ACTION ITEM: Report each line of the material below where the word "button" can be found.
>>>
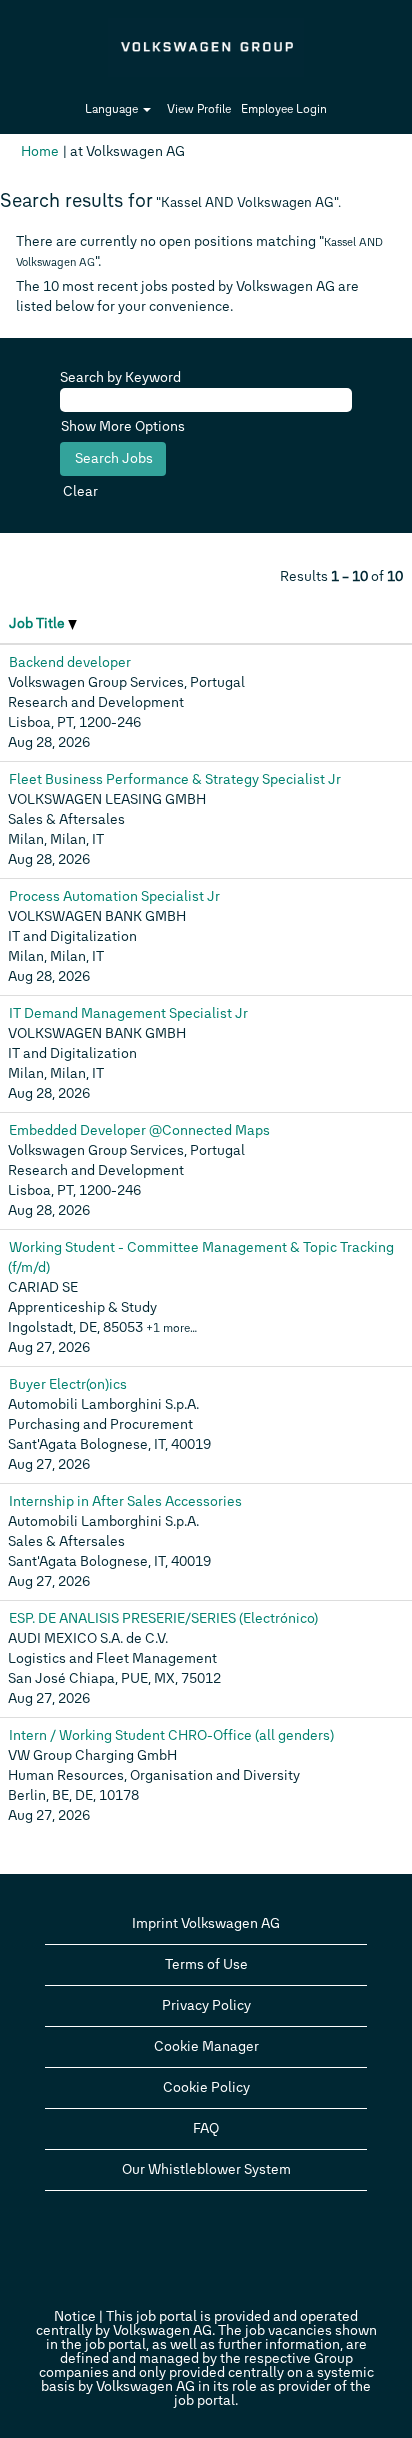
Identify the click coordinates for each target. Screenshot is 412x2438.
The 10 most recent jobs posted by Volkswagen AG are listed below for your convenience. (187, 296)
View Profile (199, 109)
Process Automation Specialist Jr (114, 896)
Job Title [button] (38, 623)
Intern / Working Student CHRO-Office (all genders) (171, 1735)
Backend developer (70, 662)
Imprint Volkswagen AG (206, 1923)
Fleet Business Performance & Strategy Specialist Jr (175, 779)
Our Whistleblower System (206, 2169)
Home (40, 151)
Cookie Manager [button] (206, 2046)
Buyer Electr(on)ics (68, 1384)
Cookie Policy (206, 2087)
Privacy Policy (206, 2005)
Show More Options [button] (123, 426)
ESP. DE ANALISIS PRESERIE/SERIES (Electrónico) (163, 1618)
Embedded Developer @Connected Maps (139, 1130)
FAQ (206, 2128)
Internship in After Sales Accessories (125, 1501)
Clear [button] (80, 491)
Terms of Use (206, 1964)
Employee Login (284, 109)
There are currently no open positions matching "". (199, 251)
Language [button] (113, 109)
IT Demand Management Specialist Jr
<<<
RESULT BELOW:
Job Title [button] (38, 623)
Cookie Manager [button] (206, 2046)
Show More Options [button] (123, 426)
Clear [button] (80, 491)
Language [button] (113, 109)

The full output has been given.